The report predicts that the global biosimilars market will grow at a 17% compound annual growth rate (CAGR), far outpacing the 2% growth expected in traditional generics, while noting that 40% of medicines sold globally will be biologics by 2035. The policy think-tank has also estimated that even capturing 1% of the global biosimilar market – currently valued at $73-76 billion – could generate annual revenues of around Rs 6,400 crore for India by 2030.

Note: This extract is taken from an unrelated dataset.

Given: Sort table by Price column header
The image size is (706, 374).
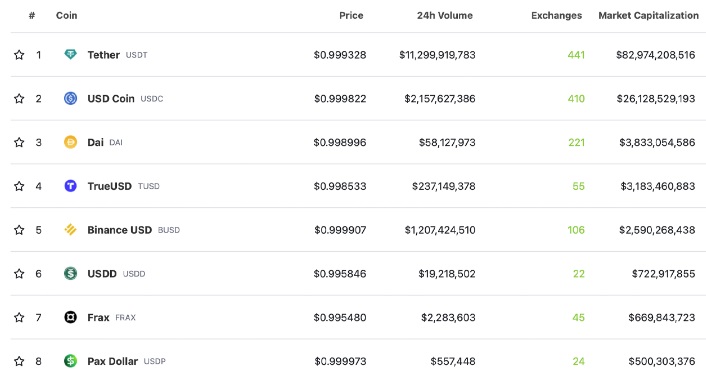Looking at the screenshot, I should [x=351, y=15].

To capitalise on this opportunity, NITI Aayog has suggested a dedicated BioPharmaNext mission to position India as a global hub for affordable biologics, biosimilars, monoclonal antibodies, vaccines and cell and gene therapies by 2035. It has argued that India’s pharma industry must evolve beyond its long-standing dependence on generic medicines and transition towards innovation-led biopharmaceutical manufacturing.

“BioPharmaNext should build on the Rs 10,000 crore Biopharma SHAKTI outlay and the network of 3 new National Institutes of Pharmaceutical Education and Research (NIPER) to drive this commercial ambition with institutional depth,” the report stated.

Harnessing AI

Further, it recommends deploying AI across the pharma value chain and creating an exclusive regulatory sandbox for biologics, gene therapies and AI-designed drugs. By deploying AI-driven drug discovery, large-scale genomics, BioDigital Twins and automated Design-Build-Test-Learn (DBTL) engines, the report estimated that the drug development time can be curtailed by 60-80% in addition to the reduction in research costs by 20-30%.

Additionally, NITI Aayog has flagged concerns around regulatory approvals as the average time to obtain such approvals take around 900 days in India compared to about 500 days in peer countries. To remove some of the structural bottlenecks, the report suggests setting up of five integrated bio-innovation clusters with shared GMP (good manufacturing practices) facilities, and high-performance computing centres to support AI-enabled drug development.

Scaling Beyond Pharma

Beyond pharma, the roadmap has laid out an ambitious vision for India’s bioeconomy, projecting it to expand from $195.3 billion in 2025 to $691 billion by 2035, contributing 5-6% of GDP. The BioPharma segment alone is projected to grow from $129.4 billion in 2030 to $228 billion by 2035, and further to $857 billion by 2047, driven by precision medicines, monoclonal antibodies, biosimilars, mRNA therapies, CAR-T therapies and fermentation-based APIs.

To support the bio-economy growth, NITI Aayog has also proposed a Rs 50,000-crore BioEconomy growth fund for 2026-35 to bridge the gap between lab research and commercial-scale manufacturing. “A central proposal is the creation of a Rs 50,000-crore BioEconomy Growth Fund to close India’s most dangerous gap – the “valley of death” between proof-of-concept and manufacturing at scale,” it said.